Ce traitement reste éprouvant, puisqu’en quelques heures, il va reproduire ce que les reins auraient du faire en deux jours. Ainsi, de nombreux patients éprouveront une fatigue importante, plus rarement des malaises dus à une hypotension ou des crampes en rapports avec une perte d’eau et de sodium trop importante.
• La dialyse péritonéale
Contrairement à l’hémodialyse, la dialyse péritonéale est pratiquée le plus souvent par le patient lui-même à son domicile. Elle ne nécessite pas d’appareillage très sophistiqué mais un apprentissage cependant rigoureux. Elle utilise les capacités naturelles de filtration du péritoine (une membrane qui enveloppe l’intérieur de la cavité abdominale et le tube digestif). Une intervention chirurgicale est nécessaire afin de mettre en place un cathéter en plastique souple dans l’abdomen. Lors de la dialyse, c’est via ce cathéter que le liquide de dialyse (ou solution fraîche) est injecté dans la cavité péritonéale. C’est par là ensuite que le liquide chargé de déchets (ou dialysat) et la surcharge en eau sera drainée hors de l’organisme.
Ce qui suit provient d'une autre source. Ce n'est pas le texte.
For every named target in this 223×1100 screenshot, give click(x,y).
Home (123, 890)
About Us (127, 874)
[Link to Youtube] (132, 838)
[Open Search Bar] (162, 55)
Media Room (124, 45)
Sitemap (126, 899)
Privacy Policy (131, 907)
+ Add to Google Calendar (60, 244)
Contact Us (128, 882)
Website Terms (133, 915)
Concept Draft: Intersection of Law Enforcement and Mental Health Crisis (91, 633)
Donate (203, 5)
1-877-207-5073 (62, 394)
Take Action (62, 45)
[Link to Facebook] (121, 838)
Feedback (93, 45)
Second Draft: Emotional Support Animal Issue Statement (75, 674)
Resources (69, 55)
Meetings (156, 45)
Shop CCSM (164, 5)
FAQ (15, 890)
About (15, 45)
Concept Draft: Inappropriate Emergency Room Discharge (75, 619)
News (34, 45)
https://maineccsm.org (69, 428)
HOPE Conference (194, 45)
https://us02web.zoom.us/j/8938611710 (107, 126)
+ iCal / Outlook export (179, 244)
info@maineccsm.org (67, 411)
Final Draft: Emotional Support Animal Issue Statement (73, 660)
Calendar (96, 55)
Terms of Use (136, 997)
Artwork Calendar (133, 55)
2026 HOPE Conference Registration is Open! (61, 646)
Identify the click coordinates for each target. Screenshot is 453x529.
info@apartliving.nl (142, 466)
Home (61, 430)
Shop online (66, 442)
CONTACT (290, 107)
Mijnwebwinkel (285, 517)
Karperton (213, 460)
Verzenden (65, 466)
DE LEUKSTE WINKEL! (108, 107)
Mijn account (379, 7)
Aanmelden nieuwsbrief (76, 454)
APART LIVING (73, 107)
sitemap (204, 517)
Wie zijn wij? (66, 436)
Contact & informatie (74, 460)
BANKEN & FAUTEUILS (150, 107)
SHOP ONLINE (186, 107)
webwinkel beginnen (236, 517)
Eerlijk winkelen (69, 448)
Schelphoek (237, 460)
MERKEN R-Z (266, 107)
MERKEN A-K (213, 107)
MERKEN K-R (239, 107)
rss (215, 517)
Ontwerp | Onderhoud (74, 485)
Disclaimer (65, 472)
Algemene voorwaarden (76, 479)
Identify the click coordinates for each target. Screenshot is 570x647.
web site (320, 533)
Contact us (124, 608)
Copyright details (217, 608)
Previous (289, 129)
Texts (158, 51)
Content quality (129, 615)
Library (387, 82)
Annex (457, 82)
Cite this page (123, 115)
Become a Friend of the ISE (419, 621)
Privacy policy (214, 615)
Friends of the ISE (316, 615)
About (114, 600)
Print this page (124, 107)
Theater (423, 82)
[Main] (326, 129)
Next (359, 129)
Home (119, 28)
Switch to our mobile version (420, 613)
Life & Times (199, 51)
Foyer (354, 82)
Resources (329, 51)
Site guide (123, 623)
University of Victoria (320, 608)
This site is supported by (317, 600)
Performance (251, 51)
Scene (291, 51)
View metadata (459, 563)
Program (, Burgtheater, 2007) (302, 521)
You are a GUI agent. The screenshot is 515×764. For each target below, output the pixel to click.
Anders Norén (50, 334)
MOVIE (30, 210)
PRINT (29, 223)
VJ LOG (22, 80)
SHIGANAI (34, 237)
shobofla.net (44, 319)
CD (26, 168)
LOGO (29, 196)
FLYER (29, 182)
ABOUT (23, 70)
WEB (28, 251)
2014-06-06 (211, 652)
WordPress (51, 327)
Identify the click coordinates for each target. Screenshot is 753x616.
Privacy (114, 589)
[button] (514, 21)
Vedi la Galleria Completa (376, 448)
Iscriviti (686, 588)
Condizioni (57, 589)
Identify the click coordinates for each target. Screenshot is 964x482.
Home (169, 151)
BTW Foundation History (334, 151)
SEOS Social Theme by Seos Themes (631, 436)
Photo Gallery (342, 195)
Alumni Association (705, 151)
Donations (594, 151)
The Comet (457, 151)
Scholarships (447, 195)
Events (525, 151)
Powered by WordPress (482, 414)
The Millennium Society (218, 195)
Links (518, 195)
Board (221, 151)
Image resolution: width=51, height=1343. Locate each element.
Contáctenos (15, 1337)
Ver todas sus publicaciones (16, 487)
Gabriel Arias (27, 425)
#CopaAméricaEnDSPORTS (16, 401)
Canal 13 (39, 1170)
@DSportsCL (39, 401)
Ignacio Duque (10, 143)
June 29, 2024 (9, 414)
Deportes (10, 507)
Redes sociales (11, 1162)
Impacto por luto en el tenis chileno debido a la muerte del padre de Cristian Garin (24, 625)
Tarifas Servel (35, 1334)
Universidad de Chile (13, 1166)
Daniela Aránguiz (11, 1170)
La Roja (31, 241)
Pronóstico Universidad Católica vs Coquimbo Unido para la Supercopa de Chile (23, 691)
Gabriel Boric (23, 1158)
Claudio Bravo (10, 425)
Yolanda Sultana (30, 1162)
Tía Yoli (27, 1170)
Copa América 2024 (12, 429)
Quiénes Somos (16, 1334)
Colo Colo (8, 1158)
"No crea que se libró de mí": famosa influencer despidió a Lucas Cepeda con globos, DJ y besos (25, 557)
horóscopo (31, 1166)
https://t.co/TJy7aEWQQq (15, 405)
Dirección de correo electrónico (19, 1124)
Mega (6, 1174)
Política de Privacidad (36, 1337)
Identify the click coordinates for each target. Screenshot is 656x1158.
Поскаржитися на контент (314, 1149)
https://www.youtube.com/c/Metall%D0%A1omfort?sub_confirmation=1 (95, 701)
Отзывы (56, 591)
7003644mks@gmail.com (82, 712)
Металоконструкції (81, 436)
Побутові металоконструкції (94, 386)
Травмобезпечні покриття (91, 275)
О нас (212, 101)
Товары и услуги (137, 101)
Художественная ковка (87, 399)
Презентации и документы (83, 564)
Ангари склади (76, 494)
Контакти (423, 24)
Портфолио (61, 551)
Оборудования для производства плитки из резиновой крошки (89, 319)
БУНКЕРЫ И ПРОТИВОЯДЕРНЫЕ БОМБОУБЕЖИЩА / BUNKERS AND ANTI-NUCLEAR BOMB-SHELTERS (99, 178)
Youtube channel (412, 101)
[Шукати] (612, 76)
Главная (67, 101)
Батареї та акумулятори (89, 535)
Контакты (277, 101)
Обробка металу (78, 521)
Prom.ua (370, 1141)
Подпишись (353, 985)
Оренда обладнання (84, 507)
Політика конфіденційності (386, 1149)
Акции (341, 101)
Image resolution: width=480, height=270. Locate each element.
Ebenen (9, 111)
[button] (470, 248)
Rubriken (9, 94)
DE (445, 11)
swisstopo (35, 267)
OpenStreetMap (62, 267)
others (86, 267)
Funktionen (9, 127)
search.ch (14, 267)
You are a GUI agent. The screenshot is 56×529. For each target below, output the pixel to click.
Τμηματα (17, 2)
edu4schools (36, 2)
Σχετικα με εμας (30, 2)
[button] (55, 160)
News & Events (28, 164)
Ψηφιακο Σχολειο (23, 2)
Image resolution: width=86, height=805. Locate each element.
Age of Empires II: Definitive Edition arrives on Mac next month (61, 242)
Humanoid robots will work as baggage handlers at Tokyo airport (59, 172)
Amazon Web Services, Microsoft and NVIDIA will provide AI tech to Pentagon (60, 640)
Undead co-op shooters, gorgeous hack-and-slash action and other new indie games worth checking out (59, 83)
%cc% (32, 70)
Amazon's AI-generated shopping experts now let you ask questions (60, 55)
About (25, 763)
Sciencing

Cette opération doit être renouvelée trois à quatre fois par jour si l’on choisit la dialyse péritonéale chronique ambulatoire (DPCA). Mais une solution plus simple est aujourd’hui offerte, la version automatisée (DPA) grâce à un cycleur. Cet appareil se charge de l’épuration pendant votre sommeil en 8 à 12 heures. Le changement de poche n’est plus effectué manuellement mais la machine calcule les quantités de dialysat drainées, synchronise les échanges et contrôle la durée et le déroulement du traitement. Le patient a simplement à se connecter le soir et se déconnecter le matin. Actuellement, cette technique concerne en France près d’une personne dialysée sur dix.
Existe-t-il une méthode idéale ?
Chaque technique présente des avantages, des inconvénients et des contre-indications. C’est au patient de prendre finalement la décision après en avoir discuté précocement avec son médecin généraliste, son néphrologue et sa famille.

Un traitement très lourd….
Parmi les différentes maladies graves et chroniques, l’insuffisance rénale traitée par dialyse est une de celles qui induisent les plus importantes dégradations de la qualité de vie… et celle qui implique les plus grandes difficultés d’adaptation pour les patients.
La dialyse n’est pas un traitement de tout repos. De plus, l’altération des reins a d’autres conséquences… ils sont désormais incapables de produire l’hormone appelée érythropoïétine (EPO), indispensable à la formation des globules rouges par la moelle osseuse. Depuis une quinzaine d’années, ce problème peut être traité grâce à une version synthétique cette hormone.
Entre deux séances, certaines règles alimentaires devront être suivies. En pratique, les légumes secs, les fruits secs, certains légumes et fruits frais, le chocolat, les oléagineux, les produits laitiers, les poissons et les crustacés, les abats, les œufs, les charcuteries et tous les produits salés devront être consommés avec la plus grande modération.
Par ailleurs, les apports en boisson seront réduits, ce qui n’est pas sans conséquence pour les patients qui doivent lutter quotidiennement contre la soif.